Items from a dataset
--*--

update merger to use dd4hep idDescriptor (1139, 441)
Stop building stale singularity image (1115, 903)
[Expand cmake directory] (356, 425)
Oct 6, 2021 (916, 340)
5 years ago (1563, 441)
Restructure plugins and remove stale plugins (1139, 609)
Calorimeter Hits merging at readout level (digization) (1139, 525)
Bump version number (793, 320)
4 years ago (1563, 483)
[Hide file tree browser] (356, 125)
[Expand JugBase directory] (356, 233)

--*--

Copy each line exactly, beginning at the one with "4 years ago (1563, 483)" and stopping after the last line of the entries. Include nothing else.

4 years ago (1563, 483)
[Hide file tree browser] (356, 125)
[Expand JugBase directory] (356, 233)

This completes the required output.